Au total, il faut donc lire ce livre si typique d’une époque et de ses apories.

Quelques remarques bibliographiques et webographiques :

A noter, il existe une version française : R. Reich, Supercapitalisme, le choc entre le système économique émergent et la démocratie, Paris : Vuibert, 2008. (Le titre en est plutôt raté d’ailleurs).

Pour une interview de R. Reich dans les Echos, lors du lancement de la traduction française, qui ne trahit pas le contenu de l’ouvrage, http://www.lesechos.fr/info/inter/300235688.htm

Une version moins riche dans Libération, http://www.liberation.fr/actualite/economie_terre/289092.FR.php,

reprise par le site du socialiste Benoît Hamon, http://benoithamon.fr/2007/11/07/interview-de-robert-reich-dans-liberation/

Pour un autre résumé-commentaire de l’ouvrage, par un lecteur enthousiaste, commentaire d’ailleurs repris sans être cité directement par d’autres sites indélicats…

cf. http://tto45.blog.lemonde.fr/category/auteurs/robert-reich/

Le commentaire de Jean-Paul Maréchal, un économiste, « Paul Krugman, Robert Reich et les inégalités aux Etats-Unis », L’Economie politique, n°39, juillet 2008, m’a paru fort pertinent.
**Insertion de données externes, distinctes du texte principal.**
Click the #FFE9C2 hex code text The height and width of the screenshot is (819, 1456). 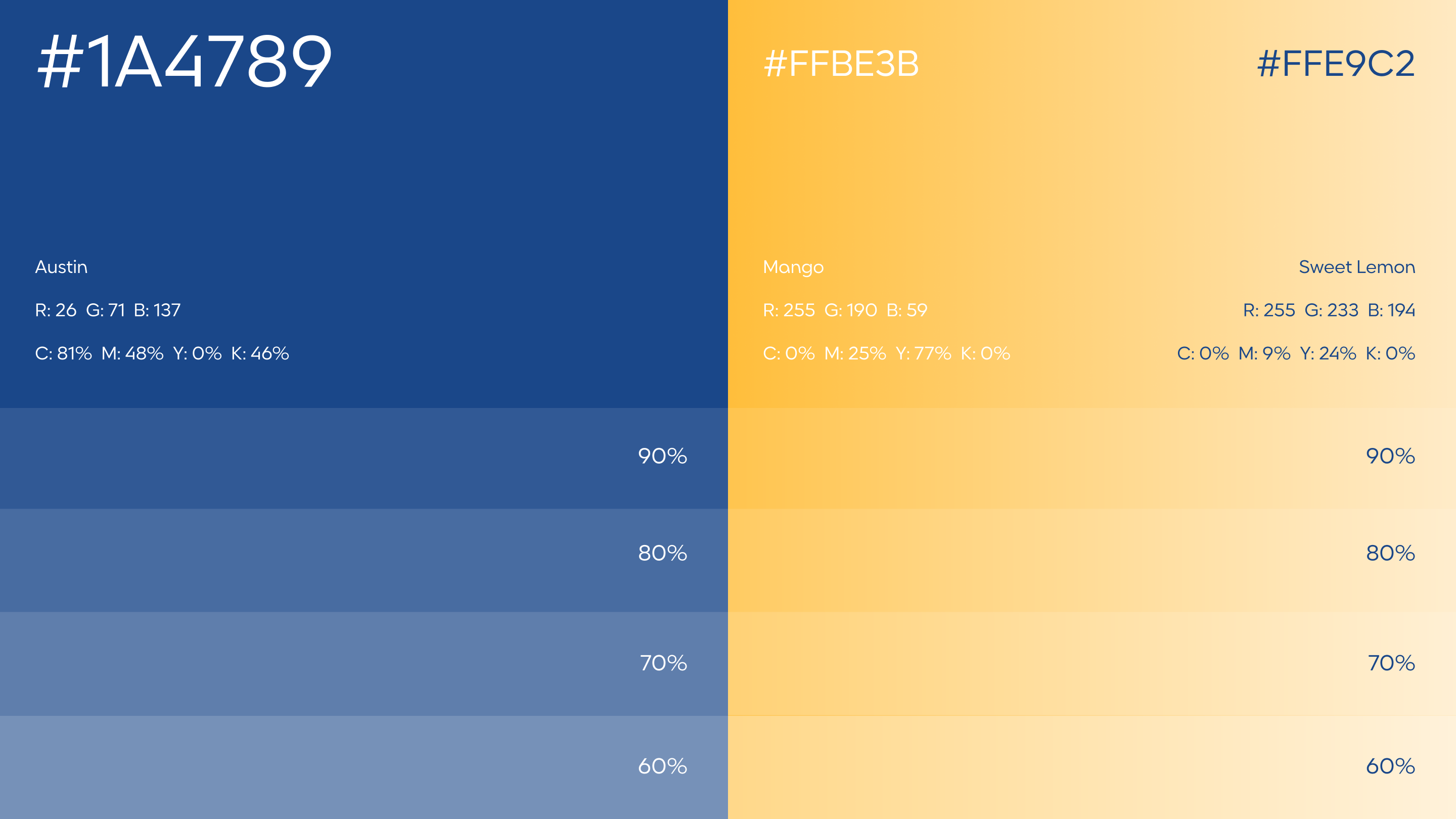coord(1336,63)
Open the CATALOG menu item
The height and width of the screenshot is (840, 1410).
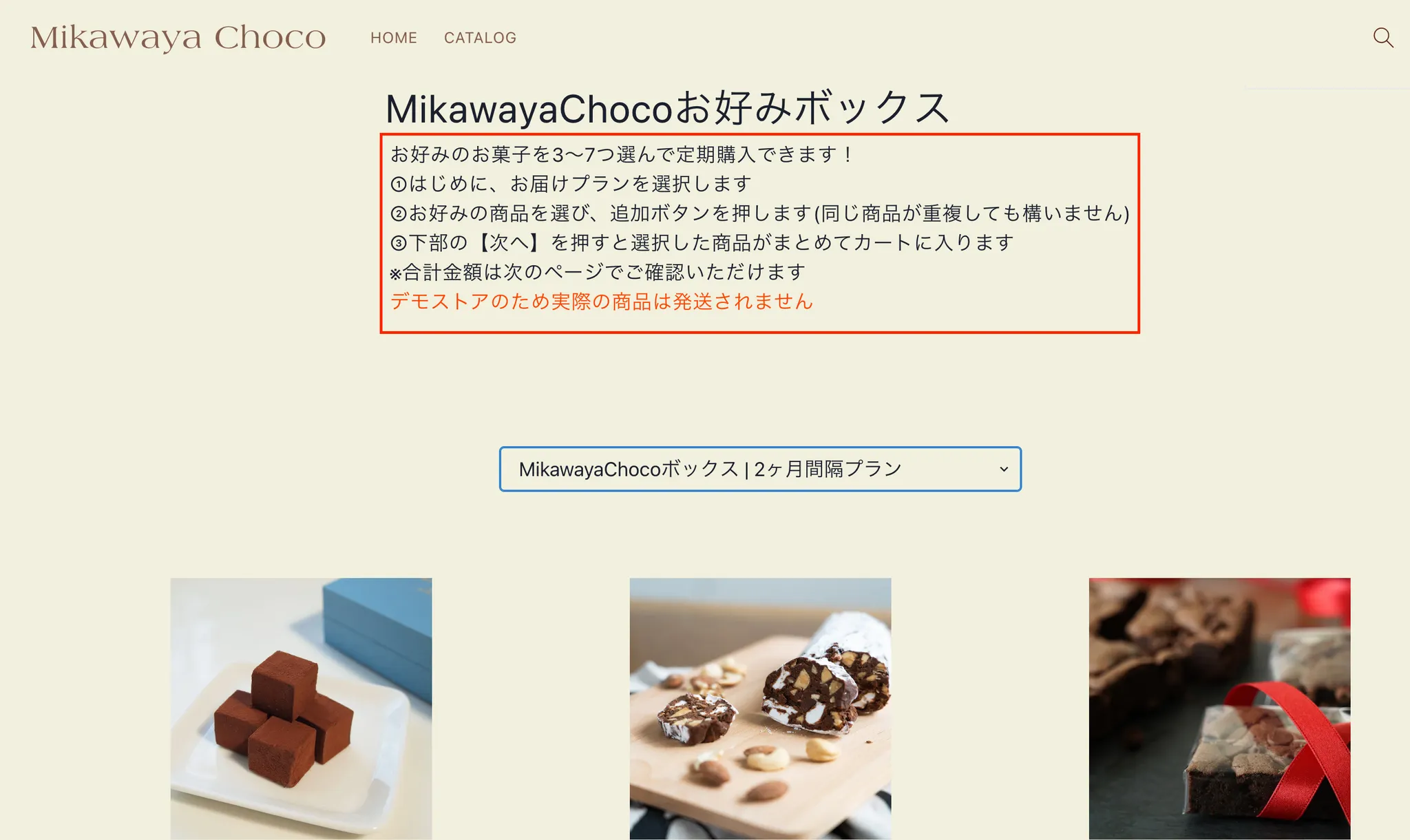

Il n’est cependant pas directement accessible en ligne, sauf pour ceux pouvant entrer sur le site de l’Economie politique, cf.

http://www.leconomiepolitique.fr/paul-krugman–robert-reich-et-les-inegalites-aux-etats-unis_fr_art_741_38147.html

A lire en anglais le dialogue fort vivant sous forme de lettres entre Robert Kuttner et Robert Reich, deux « liberals » liés par leur participation à la même revue The American Prospect, sur la causalité de la situation actuelle,

http://www.prospect.org/cs/articles?article=whos_to_blame_for_the_brave_new_economy

Deux petites remarques finales : grâce à mon accès professionnel à Factiva, base de presse en ligne, j’ai d’ailleurs constaté que presque aucun compte-rendu en français ou en anglais ne remettait en cause la qualité de l’ouvrage, les auteurs d’articles lui reprochant d’être trop complaisants avec le capitalisme (américain) l’emportant en fait sur ceux l’accusant de catastrophisme; il va de soi que l’écho de l’ouvrage est clairement biaisé vers une audience de centre-gauche.